Can anything be done to limit this lethal commerce? It is true that as long as gross economic disparities exist throughout the world, people will resort to violent means to rectify them. Moreover, countries need small arms for protection against external attack and the maintenance of internal order, which most of us would regard as perfectly legitimate activities, so the manufacture and sale of these weapons can never be abolished entirely. It is also true that in some parts of the world, South Asia in particular, control of traffic in light arms will have little effect on the level of conflict because countries there already have all the light weapons they can absorb. These will not wear out or break down for a long time, so an attempt to control the flow of spare parts would be equally useless. (Ammunition is another matter, so this is a possible area of control.)
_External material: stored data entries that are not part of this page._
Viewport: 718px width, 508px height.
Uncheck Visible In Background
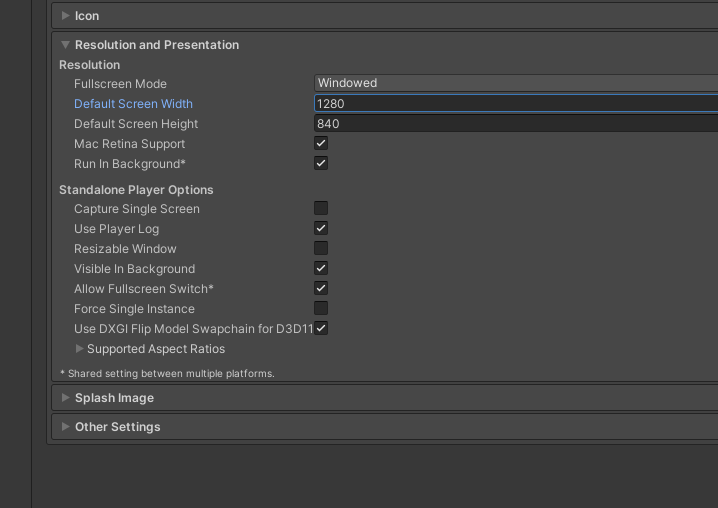pyautogui.click(x=321, y=268)
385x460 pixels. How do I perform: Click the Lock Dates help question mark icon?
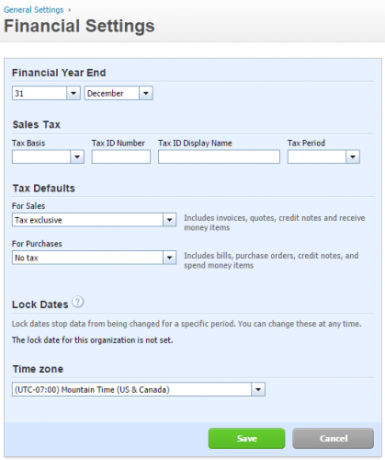(78, 302)
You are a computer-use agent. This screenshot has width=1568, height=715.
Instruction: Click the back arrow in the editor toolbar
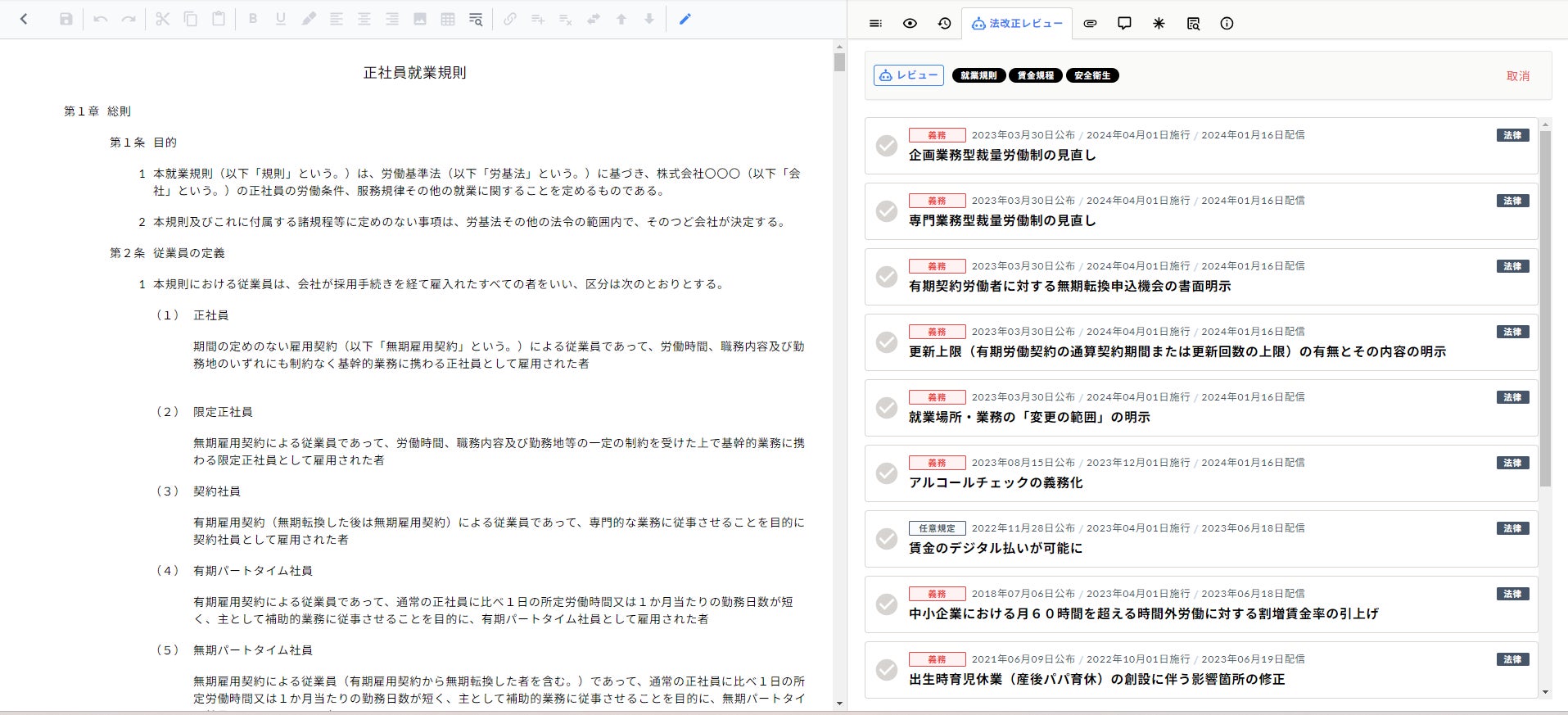pyautogui.click(x=24, y=19)
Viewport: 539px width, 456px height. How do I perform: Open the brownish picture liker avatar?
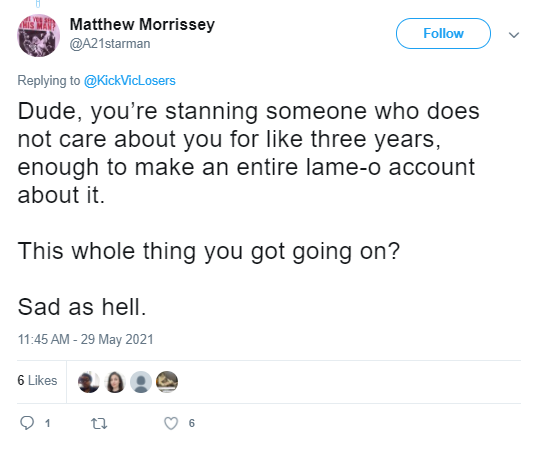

This said, it remains true that limiting the flow of light weapons must be one part of any plan to reduce the amount of violent conflict throughout the world. The current concern about anti-personnel landmines indicates that this is not impossible. Arms embargoes to areas of threatened or actual conflict, and negotiated disarmament as part of peace settlements seem feasible if policy makers can be shown the dreadful consequences of unregulated trade in light weapons. The inclusion of light weapons in the U.N. Register of Conventional Arms might contribute to this. This scholarly and disturbing book deserves to be widely read, pondered, and acted upon.
Reviewed by R. M. Baxter, a retired research scientist living in Burlington.
Peace Magazine Mar-Apr 1996, page 29. Some rights reserved.